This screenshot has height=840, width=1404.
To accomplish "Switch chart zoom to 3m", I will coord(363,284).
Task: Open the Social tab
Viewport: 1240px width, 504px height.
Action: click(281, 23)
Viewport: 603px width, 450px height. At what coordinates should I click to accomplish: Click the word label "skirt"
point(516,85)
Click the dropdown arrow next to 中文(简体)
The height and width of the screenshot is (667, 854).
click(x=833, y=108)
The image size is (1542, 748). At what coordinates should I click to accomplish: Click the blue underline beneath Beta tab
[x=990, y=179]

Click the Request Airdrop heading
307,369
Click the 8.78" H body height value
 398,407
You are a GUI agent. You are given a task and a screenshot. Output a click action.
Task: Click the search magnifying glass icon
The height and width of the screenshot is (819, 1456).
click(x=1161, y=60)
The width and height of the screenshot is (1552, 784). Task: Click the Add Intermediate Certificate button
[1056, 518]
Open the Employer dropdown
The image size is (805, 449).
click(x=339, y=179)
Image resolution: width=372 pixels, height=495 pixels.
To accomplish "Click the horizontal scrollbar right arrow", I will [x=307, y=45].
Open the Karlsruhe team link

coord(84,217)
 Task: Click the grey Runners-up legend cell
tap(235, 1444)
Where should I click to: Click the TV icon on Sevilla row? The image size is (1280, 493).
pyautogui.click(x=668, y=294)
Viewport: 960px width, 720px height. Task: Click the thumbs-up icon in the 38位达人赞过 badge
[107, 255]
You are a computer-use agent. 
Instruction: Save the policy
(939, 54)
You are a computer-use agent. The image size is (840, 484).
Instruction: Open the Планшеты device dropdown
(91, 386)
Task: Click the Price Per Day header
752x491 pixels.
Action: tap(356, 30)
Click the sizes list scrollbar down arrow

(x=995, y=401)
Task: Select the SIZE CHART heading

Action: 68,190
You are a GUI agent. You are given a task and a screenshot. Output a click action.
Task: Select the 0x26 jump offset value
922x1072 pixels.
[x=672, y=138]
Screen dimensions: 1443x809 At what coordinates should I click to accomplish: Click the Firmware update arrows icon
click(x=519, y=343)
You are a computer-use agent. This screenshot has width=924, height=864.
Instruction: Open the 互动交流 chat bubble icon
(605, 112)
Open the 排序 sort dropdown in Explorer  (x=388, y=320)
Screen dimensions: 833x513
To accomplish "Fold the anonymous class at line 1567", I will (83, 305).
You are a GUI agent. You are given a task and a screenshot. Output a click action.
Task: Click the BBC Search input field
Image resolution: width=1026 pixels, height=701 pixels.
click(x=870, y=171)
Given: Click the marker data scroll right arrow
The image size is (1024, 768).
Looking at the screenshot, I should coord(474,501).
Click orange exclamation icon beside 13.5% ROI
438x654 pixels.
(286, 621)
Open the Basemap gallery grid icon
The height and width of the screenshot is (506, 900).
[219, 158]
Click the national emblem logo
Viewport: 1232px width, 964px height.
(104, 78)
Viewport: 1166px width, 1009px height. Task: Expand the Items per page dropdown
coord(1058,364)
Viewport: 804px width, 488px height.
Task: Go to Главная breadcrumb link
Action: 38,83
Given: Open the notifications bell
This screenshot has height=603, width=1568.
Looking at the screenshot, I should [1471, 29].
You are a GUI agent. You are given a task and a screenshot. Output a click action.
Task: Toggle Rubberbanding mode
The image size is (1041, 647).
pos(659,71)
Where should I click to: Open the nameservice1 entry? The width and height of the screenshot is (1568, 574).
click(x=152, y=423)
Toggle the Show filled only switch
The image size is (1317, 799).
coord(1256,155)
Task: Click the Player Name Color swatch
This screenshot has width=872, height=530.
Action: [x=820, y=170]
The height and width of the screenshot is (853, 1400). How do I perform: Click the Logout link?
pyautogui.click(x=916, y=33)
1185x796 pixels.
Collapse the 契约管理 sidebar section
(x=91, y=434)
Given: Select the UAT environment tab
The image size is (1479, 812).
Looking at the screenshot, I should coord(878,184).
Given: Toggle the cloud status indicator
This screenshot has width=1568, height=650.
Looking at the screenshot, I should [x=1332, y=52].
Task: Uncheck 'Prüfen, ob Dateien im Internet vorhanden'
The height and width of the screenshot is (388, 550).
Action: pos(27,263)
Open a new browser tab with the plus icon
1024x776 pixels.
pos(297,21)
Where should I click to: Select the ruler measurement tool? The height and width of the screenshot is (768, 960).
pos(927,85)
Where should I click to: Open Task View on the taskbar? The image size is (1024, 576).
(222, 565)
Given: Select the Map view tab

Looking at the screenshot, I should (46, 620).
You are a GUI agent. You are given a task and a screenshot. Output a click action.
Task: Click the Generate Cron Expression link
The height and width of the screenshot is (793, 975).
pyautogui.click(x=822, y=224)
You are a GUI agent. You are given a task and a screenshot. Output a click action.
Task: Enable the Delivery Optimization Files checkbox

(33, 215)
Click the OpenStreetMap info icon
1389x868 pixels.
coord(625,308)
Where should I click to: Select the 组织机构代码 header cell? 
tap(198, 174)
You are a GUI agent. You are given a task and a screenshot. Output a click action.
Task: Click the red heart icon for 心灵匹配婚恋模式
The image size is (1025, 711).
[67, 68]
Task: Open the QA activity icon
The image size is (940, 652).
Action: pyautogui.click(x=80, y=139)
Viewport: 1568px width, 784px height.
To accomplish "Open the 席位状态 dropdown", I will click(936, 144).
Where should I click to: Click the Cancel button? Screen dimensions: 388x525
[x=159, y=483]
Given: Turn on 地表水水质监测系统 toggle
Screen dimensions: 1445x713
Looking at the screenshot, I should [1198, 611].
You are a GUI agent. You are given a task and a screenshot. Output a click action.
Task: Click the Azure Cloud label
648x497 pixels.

=-=-=-=-=

- _YOUR TASK_
Your answer must be the full set of records above, reproduced exactly.

- _TASK ANSWER_
This screenshot has height=840, width=1404.
To accomplish "Switch chart zoom to 3m", I will coord(363,284).
Task: Open the Social tab
Viewport: 1240px width, 504px height.
Action: click(281, 23)
Viewport: 603px width, 450px height. At what coordinates should I click to accomplish: Click the word label "skirt"
point(516,85)
Click the dropdown arrow next to 中文(简体)
The height and width of the screenshot is (667, 854).
click(x=833, y=108)
The image size is (1542, 748). At what coordinates should I click to accomplish: Click the blue underline beneath Beta tab
[x=990, y=179]

Click the Request Airdrop heading
307,369
Click the 8.78" H body height value
 398,407
You are a GUI agent. You are given a task and a screenshot. Output a click action.
Task: Click the search magnifying glass icon
The height and width of the screenshot is (819, 1456).
click(x=1161, y=60)
The width and height of the screenshot is (1552, 784). Task: Click the Add Intermediate Certificate button
[1056, 518]
Open the Employer dropdown
The image size is (805, 449).
click(x=339, y=179)
Image resolution: width=372 pixels, height=495 pixels.
To accomplish "Click the horizontal scrollbar right arrow", I will [x=307, y=45].
Open the Karlsruhe team link

coord(84,217)
 Task: Click the grey Runners-up legend cell
tap(235, 1444)
Where should I click to: Click the TV icon on Sevilla row? The image size is (1280, 493).
pyautogui.click(x=668, y=294)
Viewport: 960px width, 720px height. Task: Click the thumbs-up icon in the 38位达人赞过 badge
[107, 255]
You are a computer-use agent. 
Instruction: Save the policy
(939, 54)
You are a computer-use agent. The image size is (840, 484).
Instruction: Open the Планшеты device dropdown
(91, 386)
Task: Click the Price Per Day header
752x491 pixels.
Action: tap(356, 30)
Click the sizes list scrollbar down arrow

(x=995, y=401)
Task: Select the SIZE CHART heading

Action: 68,190
You are a GUI agent. You are given a task and a screenshot. Output a click action.
Task: Select the 0x26 jump offset value
922x1072 pixels.
[x=672, y=138]
Screen dimensions: 1443x809 At what coordinates should I click to accomplish: Click the Firmware update arrows icon
click(x=519, y=343)
You are a computer-use agent. This screenshot has width=924, height=864.
Instruction: Open the 互动交流 chat bubble icon
(605, 112)
Open the 排序 sort dropdown in Explorer  (x=388, y=320)
Screen dimensions: 833x513
To accomplish "Fold the anonymous class at line 1567", I will (83, 305).
You are a GUI agent. You are given a task and a screenshot. Output a click action.
Task: Click the BBC Search input field
Image resolution: width=1026 pixels, height=701 pixels.
click(x=870, y=171)
Given: Click the marker data scroll right arrow
The image size is (1024, 768).
Looking at the screenshot, I should coord(474,501).
Click orange exclamation icon beside 13.5% ROI
438x654 pixels.
(286, 621)
Open the Basemap gallery grid icon
The height and width of the screenshot is (506, 900).
[219, 158]
Click the national emblem logo
Viewport: 1232px width, 964px height.
(104, 78)
Viewport: 1166px width, 1009px height. Task: Expand the Items per page dropdown
coord(1058,364)
Viewport: 804px width, 488px height.
Task: Go to Главная breadcrumb link
Action: 38,83
Given: Open the notifications bell
This screenshot has height=603, width=1568.
Looking at the screenshot, I should [1471, 29].
You are a GUI agent. You are given a task and a screenshot. Output a click action.
Task: Toggle Rubberbanding mode
The image size is (1041, 647).
pos(659,71)
Where should I click to: Open the nameservice1 entry? The width and height of the screenshot is (1568, 574).
click(x=152, y=423)
Toggle the Show filled only switch
The image size is (1317, 799).
coord(1256,155)
Task: Click the Player Name Color swatch
This screenshot has width=872, height=530.
Action: [x=820, y=170]
The height and width of the screenshot is (853, 1400). How do I perform: Click the Logout link?
pyautogui.click(x=916, y=33)
1185x796 pixels.
Collapse the 契约管理 sidebar section
(x=91, y=434)
Given: Select the UAT environment tab
The image size is (1479, 812).
Looking at the screenshot, I should coord(878,184).
Given: Toggle the cloud status indicator
This screenshot has width=1568, height=650.
Looking at the screenshot, I should [x=1332, y=52].
Task: Uncheck 'Prüfen, ob Dateien im Internet vorhanden'
The height and width of the screenshot is (388, 550).
Action: pos(27,263)
Open a new browser tab with the plus icon
1024x776 pixels.
pos(297,21)
Where should I click to: Select the ruler measurement tool? The height and width of the screenshot is (768, 960).
pos(927,85)
Where should I click to: Open Task View on the taskbar? The image size is (1024, 576).
(222, 565)
Given: Select the Map view tab

Looking at the screenshot, I should (46, 620).
You are a GUI agent. You are given a task and a screenshot. Output a click action.
Task: Click the Generate Cron Expression link
The height and width of the screenshot is (793, 975).
pyautogui.click(x=822, y=224)
You are a GUI agent. You are given a task and a screenshot. Output a click action.
Task: Enable the Delivery Optimization Files checkbox

(33, 215)
Click the OpenStreetMap info icon
1389x868 pixels.
coord(625,308)
Where should I click to: Select the 组织机构代码 header cell? 
tap(198, 174)
You are a GUI agent. You are given a task and a screenshot. Output a click action.
Task: Click the red heart icon for 心灵匹配婚恋模式
The image size is (1025, 711).
[67, 68]
Task: Open the QA activity icon
The image size is (940, 652).
Action: pyautogui.click(x=80, y=139)
Viewport: 1568px width, 784px height.
To accomplish "Open the 席位状态 dropdown", I will click(936, 144).
Where should I click to: Click the Cancel button? Screen dimensions: 388x525
[x=159, y=483]
Given: Turn on 地表水水质监测系统 toggle
Screen dimensions: 1445x713
Looking at the screenshot, I should [1198, 611].
You are a GUI agent. You are given a task and a screenshot. Output a click action.
Task: Click the Azure Cloud label
648x497 pixels.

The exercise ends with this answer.